> [Problem description]:
Line count for "navigation": state how many lines of the data below include it, and output nothing more.

> [Items listed in a dataset]:
== == ==
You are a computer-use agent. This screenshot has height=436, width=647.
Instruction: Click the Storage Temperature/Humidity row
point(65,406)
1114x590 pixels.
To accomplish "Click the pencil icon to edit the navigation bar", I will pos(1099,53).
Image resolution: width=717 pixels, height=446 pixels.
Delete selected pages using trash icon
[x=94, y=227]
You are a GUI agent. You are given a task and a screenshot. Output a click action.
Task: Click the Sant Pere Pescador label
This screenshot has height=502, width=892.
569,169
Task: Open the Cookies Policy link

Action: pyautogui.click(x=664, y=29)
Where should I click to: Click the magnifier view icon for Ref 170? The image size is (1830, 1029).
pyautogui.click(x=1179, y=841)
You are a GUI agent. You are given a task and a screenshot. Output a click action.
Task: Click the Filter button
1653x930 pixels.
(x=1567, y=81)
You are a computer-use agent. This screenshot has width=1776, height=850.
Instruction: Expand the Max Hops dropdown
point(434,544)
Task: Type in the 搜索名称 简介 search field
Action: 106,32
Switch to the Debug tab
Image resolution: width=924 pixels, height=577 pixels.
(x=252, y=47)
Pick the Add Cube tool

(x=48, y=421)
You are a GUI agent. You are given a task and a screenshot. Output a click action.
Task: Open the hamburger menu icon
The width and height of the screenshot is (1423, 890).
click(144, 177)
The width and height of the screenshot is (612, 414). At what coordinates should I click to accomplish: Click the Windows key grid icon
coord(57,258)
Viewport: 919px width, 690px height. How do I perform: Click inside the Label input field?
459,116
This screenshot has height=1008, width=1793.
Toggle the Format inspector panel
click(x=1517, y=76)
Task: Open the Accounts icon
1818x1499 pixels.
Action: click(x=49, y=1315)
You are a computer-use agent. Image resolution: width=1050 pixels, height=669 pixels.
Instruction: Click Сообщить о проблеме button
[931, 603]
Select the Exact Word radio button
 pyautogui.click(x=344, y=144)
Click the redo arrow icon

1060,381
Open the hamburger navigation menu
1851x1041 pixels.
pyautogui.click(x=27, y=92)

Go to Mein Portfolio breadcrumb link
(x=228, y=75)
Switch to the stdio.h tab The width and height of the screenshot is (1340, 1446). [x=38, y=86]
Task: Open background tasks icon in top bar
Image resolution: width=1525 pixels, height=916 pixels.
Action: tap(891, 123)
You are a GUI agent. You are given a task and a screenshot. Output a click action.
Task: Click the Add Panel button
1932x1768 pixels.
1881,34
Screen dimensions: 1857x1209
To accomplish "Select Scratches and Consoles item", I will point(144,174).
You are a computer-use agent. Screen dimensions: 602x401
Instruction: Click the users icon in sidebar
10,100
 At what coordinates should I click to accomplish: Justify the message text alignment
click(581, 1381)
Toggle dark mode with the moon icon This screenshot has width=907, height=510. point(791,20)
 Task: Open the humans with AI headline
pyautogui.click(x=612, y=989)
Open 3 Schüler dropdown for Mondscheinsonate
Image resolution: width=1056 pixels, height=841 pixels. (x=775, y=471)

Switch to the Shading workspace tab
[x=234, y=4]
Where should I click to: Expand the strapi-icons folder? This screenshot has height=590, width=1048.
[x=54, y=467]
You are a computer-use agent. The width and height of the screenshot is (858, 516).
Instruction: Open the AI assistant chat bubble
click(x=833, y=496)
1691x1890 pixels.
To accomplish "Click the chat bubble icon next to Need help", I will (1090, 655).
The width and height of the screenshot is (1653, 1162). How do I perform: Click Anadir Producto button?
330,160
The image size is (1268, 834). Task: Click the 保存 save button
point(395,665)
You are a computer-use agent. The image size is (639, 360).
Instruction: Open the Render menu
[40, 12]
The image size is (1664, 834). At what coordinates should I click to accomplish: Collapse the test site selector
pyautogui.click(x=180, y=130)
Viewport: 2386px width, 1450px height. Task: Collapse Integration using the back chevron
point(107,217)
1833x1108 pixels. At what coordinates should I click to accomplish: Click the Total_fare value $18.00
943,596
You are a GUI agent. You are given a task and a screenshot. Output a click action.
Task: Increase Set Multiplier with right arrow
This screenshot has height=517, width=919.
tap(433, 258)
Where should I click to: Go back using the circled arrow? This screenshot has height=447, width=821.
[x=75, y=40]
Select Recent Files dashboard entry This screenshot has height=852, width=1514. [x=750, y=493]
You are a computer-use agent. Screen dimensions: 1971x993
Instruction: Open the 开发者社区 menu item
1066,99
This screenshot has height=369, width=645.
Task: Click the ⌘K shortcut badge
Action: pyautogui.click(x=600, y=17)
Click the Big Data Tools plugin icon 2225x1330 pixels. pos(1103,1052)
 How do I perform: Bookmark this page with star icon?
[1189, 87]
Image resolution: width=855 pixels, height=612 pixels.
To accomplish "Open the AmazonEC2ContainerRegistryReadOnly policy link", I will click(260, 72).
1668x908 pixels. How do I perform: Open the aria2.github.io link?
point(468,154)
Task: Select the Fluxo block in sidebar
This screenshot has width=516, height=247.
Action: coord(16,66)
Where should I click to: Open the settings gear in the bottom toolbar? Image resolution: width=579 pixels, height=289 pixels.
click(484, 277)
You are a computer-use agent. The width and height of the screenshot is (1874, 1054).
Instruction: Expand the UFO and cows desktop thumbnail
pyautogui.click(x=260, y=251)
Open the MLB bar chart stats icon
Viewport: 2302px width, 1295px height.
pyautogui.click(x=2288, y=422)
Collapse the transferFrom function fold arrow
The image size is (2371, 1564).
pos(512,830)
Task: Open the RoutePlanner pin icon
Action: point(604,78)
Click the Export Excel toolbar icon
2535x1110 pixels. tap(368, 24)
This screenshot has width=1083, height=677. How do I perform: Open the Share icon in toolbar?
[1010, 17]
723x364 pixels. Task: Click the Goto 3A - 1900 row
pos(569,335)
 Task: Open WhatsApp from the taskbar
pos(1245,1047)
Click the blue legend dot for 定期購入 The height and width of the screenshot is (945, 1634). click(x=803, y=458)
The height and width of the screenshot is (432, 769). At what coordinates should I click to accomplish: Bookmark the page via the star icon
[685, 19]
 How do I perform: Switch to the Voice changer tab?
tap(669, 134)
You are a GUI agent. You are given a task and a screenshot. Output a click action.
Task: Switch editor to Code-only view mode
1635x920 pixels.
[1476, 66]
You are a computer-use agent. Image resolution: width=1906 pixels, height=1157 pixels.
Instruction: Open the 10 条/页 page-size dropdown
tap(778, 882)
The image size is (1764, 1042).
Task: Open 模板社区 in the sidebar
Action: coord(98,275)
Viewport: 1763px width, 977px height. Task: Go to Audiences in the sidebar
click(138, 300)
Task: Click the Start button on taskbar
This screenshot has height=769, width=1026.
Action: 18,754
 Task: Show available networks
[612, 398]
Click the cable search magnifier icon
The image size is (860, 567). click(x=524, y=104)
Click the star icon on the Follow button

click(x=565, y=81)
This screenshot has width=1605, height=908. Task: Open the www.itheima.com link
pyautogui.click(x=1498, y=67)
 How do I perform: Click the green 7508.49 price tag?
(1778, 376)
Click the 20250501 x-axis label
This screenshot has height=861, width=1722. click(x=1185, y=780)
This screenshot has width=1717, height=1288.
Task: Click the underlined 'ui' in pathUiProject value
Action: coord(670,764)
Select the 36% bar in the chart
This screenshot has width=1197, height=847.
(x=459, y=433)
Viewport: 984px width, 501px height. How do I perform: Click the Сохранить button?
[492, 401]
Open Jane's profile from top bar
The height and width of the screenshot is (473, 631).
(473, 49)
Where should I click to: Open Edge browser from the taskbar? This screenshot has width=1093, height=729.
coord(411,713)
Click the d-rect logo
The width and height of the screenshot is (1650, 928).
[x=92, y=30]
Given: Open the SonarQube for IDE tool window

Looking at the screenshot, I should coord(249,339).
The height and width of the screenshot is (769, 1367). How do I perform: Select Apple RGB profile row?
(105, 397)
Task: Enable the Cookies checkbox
== == ==
> [Result of this exercise]:
2